Le chef de l’exécutif provincial est sorti de son silence ce mercredi 21 janvier 2026, lors d’une intervention sur les ondes de Top Congo FM, radio émettant depuis Kinshasa. À cette occasion, il a catégoriquement nié toute implication dans des faits de détournement de deniers publics ou de non-rétrocession des recettes fiscales dues à l’État.
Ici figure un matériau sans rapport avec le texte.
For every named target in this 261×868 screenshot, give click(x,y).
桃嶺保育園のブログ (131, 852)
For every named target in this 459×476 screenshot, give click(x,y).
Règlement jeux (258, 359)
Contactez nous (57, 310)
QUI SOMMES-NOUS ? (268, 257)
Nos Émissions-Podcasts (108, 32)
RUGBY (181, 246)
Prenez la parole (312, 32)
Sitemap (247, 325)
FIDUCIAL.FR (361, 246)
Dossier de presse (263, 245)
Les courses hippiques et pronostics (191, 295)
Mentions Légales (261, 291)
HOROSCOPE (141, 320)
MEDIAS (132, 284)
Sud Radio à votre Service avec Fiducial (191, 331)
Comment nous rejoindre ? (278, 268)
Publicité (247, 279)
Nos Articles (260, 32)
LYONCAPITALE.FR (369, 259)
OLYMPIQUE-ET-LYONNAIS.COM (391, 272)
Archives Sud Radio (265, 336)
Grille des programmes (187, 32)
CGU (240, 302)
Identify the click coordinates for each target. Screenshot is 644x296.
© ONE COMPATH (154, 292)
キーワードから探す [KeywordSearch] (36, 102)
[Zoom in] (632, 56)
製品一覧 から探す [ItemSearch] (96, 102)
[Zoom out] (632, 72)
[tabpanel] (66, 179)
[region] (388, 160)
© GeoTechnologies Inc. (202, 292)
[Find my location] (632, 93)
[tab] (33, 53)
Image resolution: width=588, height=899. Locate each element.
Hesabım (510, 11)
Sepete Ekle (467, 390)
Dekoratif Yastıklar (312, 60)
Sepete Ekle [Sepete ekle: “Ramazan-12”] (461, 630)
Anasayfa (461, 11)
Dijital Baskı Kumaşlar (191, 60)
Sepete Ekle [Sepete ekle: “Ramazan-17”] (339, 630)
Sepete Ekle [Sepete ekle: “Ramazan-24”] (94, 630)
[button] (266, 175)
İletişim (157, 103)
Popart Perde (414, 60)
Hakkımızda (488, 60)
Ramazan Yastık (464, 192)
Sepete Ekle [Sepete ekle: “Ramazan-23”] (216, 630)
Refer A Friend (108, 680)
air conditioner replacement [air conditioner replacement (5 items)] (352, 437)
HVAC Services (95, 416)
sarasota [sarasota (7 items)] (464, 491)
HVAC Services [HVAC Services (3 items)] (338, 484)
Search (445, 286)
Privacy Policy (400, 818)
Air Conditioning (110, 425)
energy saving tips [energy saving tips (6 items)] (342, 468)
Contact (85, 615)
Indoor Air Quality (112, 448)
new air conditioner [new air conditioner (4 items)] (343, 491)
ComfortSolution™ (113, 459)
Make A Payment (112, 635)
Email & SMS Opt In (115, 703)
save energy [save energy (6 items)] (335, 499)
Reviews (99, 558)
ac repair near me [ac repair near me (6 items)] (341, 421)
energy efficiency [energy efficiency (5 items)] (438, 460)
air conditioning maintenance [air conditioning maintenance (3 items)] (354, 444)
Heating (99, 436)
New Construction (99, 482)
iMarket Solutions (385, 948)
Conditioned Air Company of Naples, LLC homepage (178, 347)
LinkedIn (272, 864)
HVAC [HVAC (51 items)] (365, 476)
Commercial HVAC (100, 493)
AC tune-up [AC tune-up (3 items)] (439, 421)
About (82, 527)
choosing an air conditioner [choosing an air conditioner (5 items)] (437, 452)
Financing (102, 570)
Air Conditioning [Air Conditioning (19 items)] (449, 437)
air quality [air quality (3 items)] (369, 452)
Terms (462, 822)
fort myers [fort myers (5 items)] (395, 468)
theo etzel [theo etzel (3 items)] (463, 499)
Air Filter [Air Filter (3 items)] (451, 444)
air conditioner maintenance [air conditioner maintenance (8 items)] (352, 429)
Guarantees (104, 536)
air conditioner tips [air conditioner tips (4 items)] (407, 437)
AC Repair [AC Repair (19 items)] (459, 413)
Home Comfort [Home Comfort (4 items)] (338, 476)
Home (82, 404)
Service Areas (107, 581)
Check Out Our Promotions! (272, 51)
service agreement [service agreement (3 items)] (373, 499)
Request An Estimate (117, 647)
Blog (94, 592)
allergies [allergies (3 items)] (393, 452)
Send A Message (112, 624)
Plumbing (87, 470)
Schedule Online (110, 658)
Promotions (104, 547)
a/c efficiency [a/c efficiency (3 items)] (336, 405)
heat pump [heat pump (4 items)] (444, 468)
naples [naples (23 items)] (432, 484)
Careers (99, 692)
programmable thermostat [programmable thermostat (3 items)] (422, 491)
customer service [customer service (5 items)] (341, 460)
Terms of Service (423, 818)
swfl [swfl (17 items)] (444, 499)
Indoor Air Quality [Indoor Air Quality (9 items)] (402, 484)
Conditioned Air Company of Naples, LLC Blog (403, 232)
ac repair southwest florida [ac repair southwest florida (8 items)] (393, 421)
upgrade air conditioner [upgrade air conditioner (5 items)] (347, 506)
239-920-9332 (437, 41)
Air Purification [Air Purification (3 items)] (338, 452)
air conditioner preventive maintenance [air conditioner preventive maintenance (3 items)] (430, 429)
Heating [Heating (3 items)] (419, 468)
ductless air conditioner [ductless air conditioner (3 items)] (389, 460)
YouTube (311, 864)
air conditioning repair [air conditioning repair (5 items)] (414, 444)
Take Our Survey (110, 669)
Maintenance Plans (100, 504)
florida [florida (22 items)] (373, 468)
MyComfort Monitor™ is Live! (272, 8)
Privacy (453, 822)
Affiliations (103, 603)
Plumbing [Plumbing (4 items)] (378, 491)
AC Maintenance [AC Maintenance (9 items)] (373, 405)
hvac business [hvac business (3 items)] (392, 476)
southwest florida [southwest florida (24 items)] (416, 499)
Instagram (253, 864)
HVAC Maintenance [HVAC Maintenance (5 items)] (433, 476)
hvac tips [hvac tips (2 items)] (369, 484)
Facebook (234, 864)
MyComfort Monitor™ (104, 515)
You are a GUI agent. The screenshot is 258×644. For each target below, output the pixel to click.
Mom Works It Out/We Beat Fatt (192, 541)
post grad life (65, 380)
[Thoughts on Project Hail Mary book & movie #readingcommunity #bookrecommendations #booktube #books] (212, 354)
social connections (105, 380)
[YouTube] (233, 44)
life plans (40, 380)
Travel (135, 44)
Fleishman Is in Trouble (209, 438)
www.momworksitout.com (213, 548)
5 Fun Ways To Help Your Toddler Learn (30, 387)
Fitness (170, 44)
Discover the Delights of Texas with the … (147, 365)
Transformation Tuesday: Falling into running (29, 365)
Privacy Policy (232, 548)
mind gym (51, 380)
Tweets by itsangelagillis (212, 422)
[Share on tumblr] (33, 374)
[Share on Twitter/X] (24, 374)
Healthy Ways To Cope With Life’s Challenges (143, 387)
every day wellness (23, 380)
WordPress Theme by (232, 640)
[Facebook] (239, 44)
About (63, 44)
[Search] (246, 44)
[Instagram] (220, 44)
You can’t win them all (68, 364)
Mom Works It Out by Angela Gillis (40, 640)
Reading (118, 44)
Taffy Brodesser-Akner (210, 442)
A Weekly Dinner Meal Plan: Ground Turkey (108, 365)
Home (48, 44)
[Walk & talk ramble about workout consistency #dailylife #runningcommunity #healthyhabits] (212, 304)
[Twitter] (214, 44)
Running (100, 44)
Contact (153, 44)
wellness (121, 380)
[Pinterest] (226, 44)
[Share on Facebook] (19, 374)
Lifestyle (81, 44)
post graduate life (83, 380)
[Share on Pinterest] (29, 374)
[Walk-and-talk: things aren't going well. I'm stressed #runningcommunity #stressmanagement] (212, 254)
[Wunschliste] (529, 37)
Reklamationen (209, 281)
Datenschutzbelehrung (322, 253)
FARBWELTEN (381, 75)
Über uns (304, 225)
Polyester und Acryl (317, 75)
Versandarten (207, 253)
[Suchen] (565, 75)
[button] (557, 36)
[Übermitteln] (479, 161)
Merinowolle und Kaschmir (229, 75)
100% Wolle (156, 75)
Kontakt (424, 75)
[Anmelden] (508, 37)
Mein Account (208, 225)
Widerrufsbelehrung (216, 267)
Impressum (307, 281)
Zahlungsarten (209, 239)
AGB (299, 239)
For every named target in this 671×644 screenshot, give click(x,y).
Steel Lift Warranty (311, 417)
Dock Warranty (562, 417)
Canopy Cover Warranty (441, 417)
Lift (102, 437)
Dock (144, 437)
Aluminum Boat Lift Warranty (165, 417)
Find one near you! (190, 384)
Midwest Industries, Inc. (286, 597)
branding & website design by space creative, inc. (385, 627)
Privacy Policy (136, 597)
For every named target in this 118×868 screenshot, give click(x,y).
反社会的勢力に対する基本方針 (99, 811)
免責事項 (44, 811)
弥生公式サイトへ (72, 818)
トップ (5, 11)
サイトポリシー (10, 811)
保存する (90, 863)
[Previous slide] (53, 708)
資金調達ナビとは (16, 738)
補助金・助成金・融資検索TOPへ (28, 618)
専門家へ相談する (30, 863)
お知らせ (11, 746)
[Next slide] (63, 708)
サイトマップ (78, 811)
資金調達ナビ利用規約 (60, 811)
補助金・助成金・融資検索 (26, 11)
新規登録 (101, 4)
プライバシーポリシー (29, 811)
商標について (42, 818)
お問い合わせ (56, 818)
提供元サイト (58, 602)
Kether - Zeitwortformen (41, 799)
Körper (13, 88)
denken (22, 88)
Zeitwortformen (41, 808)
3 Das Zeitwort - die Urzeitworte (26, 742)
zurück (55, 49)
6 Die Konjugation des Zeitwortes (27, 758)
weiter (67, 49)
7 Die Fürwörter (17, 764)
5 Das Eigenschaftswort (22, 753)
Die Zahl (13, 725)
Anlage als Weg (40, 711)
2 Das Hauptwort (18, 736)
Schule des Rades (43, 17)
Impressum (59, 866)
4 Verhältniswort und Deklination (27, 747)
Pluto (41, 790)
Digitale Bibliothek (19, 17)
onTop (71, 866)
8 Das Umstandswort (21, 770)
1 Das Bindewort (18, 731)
« Jusqu’à ce jour, nous n’avons jamais reçu ce rapport de l’IGF », a-t-il martelé, assurant n’avoir aucune connaissance des conclusions qui lui sont attribuées. Au-delà de ce démenti, Grâce Bilolo conteste la procédure engagée contre lui.
Il déplore notamment le non-respect du principe du débat contradictoire. « Moi, en tant que gouverneur et représentant légal de la province, je n’ai jamais été associé à un débat contradictoire autour de ce rapport », soutient-il. Selon ses explications, les échanges avec les inspecteurs de l’IGF se seraient limités au seul ministre provincial des Finances.
Pour le gouverneur, les accusations relayées à son encontre relèvent davantage de la rumeur que d’une démarche judiciaire formellement établie. « Je n’ai reçu aucune notification officielle », insiste-t-il, estimant que le dossier, à ce stade, manque de clarté, de transparence et de fondement juridique solide.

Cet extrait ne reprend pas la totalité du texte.